The Naira had already been killed back in 2016 and now pushed even lower against the greenback, trading at N380 and higher. Nigeria’s economy barely got to recover from the oil price collapse in 2014-2015 before the pandemic hit it.

When half of the federal revenues and almost all of Nigeria’s foreign exchange is accounted for by oil; tiny swings in oil prices can mean large swings for the economy.

The continuous pressures will most likely further push the currency further into a rut, triggering additional devaluations in 2021.

According to the report of two Bank of Africa’s analysts Andrew MacFarlane and Rukayat Yusuf: “the Naira’s fair value is estimated at N451/$, which has an implied overvaluation of 15% from the present values”.

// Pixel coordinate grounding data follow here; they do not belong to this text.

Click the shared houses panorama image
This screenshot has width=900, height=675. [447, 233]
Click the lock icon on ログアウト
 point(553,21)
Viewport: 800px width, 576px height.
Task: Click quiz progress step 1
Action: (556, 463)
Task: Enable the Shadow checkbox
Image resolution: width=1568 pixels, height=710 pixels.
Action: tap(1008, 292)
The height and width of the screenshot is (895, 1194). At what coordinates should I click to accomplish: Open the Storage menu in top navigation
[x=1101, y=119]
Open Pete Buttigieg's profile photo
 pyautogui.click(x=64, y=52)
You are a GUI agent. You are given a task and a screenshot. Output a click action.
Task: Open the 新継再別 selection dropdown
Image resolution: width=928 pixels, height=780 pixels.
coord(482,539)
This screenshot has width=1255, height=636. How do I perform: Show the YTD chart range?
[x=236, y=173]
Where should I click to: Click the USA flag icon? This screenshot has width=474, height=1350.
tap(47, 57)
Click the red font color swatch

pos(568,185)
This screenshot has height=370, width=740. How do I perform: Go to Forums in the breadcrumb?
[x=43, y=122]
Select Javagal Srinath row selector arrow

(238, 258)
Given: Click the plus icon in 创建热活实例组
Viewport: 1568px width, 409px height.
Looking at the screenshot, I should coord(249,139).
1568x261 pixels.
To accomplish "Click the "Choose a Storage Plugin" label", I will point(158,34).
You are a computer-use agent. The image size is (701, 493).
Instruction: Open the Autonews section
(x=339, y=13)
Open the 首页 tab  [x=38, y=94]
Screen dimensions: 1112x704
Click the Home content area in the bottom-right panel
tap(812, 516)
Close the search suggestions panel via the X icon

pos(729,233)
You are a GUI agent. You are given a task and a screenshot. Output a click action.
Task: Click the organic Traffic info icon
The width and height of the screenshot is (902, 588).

The Consumer Price Index (CPI) inflation was accelerating to 12.8% year over year in July from 11.2% in 2019; this has been the highest level in more than two years. The baseline is for a 13.2% inflation, 3.5% recession, and a 3.9% current account deficit in the GDP in 2019.

The Central Bank of Nigeria is to remain on hold with a deficit of 6% covered by domestic issuance and foreign loans’.

After the devaluation in July 2020, confusion was sowed amongst traders as the president Buhari’s administration pledged to unify the rates to gain credits from international financial institutions to cover the wide gap in the balance of payments and the dive in oil prices.

Despite the unification, the Naira traded over N470/$ on the black market, which caused the Naira’s value to continue dropping. Analysts at Goldman Sachs estimated in September that the Naira would continue to dip to N500/$.

The Central Bank of Nigeria continues to impose bans on offshore trading, pushing the demand on the parallel markets with high rates. Imposed Import restrictions and border closures as Nigeria expected to brace for one of its worst recession decades.

There is a deepening gap between the informal and official rates, which could decrease shortages in foreign exchange, which is why the Central Bank of Nigeria is trying to curb it with multiple policies.

In march 2020 the Central Bank of Nigeria halted the sale of the dollars to the Bureau De Change in Nigeria, the Nigerian National Petroleum Commission by oil companies, and the International Oil Companies within Nigeria.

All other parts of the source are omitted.